§ **Task brief**
Where does the word "will" show up in the records? Copy every line that holds it.

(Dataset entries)
--- START ---

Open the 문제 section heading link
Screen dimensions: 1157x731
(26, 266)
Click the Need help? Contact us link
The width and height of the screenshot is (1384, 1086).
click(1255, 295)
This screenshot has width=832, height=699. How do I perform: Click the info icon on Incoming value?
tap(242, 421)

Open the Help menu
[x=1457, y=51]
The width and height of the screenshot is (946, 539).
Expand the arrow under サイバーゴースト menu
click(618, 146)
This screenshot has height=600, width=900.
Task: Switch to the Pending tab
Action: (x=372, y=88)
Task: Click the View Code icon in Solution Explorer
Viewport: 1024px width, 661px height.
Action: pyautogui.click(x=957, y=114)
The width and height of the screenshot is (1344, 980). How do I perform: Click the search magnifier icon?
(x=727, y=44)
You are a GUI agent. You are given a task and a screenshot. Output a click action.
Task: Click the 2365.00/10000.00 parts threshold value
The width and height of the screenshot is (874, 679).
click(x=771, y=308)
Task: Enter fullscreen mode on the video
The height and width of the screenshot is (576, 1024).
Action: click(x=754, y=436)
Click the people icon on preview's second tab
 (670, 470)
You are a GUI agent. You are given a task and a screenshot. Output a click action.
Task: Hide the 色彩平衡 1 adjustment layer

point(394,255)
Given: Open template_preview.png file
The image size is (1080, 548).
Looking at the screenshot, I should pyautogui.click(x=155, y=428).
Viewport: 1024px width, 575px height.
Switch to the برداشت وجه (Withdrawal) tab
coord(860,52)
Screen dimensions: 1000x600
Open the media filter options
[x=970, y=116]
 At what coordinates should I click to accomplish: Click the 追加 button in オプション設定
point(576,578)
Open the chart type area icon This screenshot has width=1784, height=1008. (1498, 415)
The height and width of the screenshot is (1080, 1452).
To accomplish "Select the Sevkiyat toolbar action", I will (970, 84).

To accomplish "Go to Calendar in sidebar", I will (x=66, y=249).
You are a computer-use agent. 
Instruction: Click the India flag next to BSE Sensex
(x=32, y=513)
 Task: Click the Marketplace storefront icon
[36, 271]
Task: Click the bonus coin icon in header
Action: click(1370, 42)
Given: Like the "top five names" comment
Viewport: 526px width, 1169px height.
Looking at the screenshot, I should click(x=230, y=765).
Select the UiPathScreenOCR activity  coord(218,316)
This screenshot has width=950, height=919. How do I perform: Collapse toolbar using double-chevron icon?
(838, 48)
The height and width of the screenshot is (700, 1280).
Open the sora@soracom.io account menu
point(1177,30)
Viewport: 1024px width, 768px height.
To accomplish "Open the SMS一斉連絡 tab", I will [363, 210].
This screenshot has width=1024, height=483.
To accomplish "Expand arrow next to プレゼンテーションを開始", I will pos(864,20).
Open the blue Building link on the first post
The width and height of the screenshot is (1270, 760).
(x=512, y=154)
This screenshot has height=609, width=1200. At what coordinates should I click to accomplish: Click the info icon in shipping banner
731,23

--- END ---

§ **Solution to the problem**
To accomplish "Select the Sevkiyat toolbar action", I will (970, 84).
To accomplish "Go to Calendar in sidebar", I will (x=66, y=249).
To accomplish "Open the SMS一斉連絡 tab", I will [363, 210].
To accomplish "Expand arrow next to プレゼンテーションを開始", I will pos(864,20).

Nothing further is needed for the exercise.